Hyunjin bakışlarını güçlükle omegadan ayırmış ve yataktan kalkmıştı. Seungmin de toparlanıp sakinleşmeye çabalarken en azından ne yapacağını söylediği için içinden teşekkür etmişti alfaya.
Hyunjin onu es geçip banyoya girdiğinde, rahat bir nefes verip gardıroba koyduğu dünkü kıyafetlerini aldı Seungmin.

Ne yapacaktı böyle? Eğer alfa değil de kendisi giderse ona, geri çevrilmeyeceği kesindi. Alfanın utanç duyduğu falan yoktu çünkü. Seungmin bunu aşıp iddiayı kazanmalıydı. Söz konusu olan gururuydu bir nevi. Kızgınlığında yine kendini kontrol edemeyip alfaya gitme ihtimali çok yüksekti. Böyle olursa Hyunjin asla susmazdı. Buna izin veremezdi ama utancını nasıl aşacağını da bilmiyordu.
Kıyafetlerini giyindikten sonra alfayı beklemedi ve çıktı odadan. Malikaneden de ayrılıp sözde evlerine geri döndü. Daha çok düşünmesi ve bir şeyler bulması gerekiyordu.





...





"Akşam yemeği daveti, öyle mi?"

Ulak başını salladığında kuşlarına çevirdi gözlerini Minho. İşlemelerle süslenmiş kafese yaklaştı ve içindeki güvercine sevgi dolu bir bakış attı.

"Pekala", dedi ulağa bakma gereği duymadan.
"Quexilherd'in Alfası'na onur duyduğumu iletin."

Ulak başını sallayıp uzaklaştığında Minho, kıstığı gözlerini bahçesinin tellerine dikti. Aklından ne geçiyor Bang Chan.

"Efendim, esiriniz Seo Changbin sizi muhakkak görmesi gerektiğini söyledi."

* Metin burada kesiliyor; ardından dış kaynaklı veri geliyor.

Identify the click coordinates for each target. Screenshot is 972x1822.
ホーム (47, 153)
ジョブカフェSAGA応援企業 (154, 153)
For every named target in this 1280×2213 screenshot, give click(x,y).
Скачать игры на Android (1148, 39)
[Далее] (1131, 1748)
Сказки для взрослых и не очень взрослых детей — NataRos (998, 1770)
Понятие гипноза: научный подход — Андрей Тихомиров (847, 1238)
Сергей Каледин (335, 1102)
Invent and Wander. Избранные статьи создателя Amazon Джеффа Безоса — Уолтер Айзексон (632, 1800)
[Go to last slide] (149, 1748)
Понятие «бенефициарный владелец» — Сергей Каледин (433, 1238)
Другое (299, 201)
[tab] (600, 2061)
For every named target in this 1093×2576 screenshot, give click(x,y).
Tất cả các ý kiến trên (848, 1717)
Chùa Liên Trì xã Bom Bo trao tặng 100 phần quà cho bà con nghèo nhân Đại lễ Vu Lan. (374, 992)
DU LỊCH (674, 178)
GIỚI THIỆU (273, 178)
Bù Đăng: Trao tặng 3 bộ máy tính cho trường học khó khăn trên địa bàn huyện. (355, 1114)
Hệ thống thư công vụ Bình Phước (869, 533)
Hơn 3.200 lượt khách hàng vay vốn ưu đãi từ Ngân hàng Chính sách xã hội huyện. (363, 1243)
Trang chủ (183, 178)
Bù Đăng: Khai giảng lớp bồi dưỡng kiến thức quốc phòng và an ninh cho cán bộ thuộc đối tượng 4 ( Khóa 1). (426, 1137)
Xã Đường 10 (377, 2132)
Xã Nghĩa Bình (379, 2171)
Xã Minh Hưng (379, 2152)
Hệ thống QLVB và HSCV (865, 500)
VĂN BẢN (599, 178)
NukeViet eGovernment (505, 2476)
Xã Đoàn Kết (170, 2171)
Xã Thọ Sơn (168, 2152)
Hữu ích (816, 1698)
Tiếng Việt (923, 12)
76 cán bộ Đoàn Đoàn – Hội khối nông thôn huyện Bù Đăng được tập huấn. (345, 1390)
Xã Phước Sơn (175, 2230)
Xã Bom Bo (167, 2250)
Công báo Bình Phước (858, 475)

Minho bakışlarını tellerden ayırıp son kez güvercinine baktı ve elindeki eldivenleri çıkarıp kafesin üstüne koydu.

"Bana sürü komutanını çağır."

Beta baş selamı verip baş alfanın isteğini yerine getirmek için gözden kayboldu. Minho bu sırada günlerin hesabını yaptı kendince ve bir karar verdi. Komutanı karşısına geçip selam verdiğinde başıyla, eldivenlerini koyduğu kafesi gösterdi.

"Bu kafesin, iki gün sonra bu saatlerde Batı sınırına getirilmesi istenecek. Sakın unutma, bu haberi alır almaz sürünün başına geçip Quexilherd'e saldırmaya geleceksin. Yok eğer böyle bir şey olmazsa, o zaman sorun yok demektir."

Komutan kafasını onaylar anlamda sallarken kaşlarını çatmıştı. Belli ki aklına takılan bir şey vardı. Minho ona konuşması için izin verdi hemen.

"Sürümüzdeki adam sayısıyla Quexilherd'teki adam sayısının nerdeyse aynı olduğunu biliyorsunuz. Bu riski göze almak istemeniz garip."

Minho gülümsedi ve pelerinini düzeltirken birkaç adımda alfasının yanına vardı.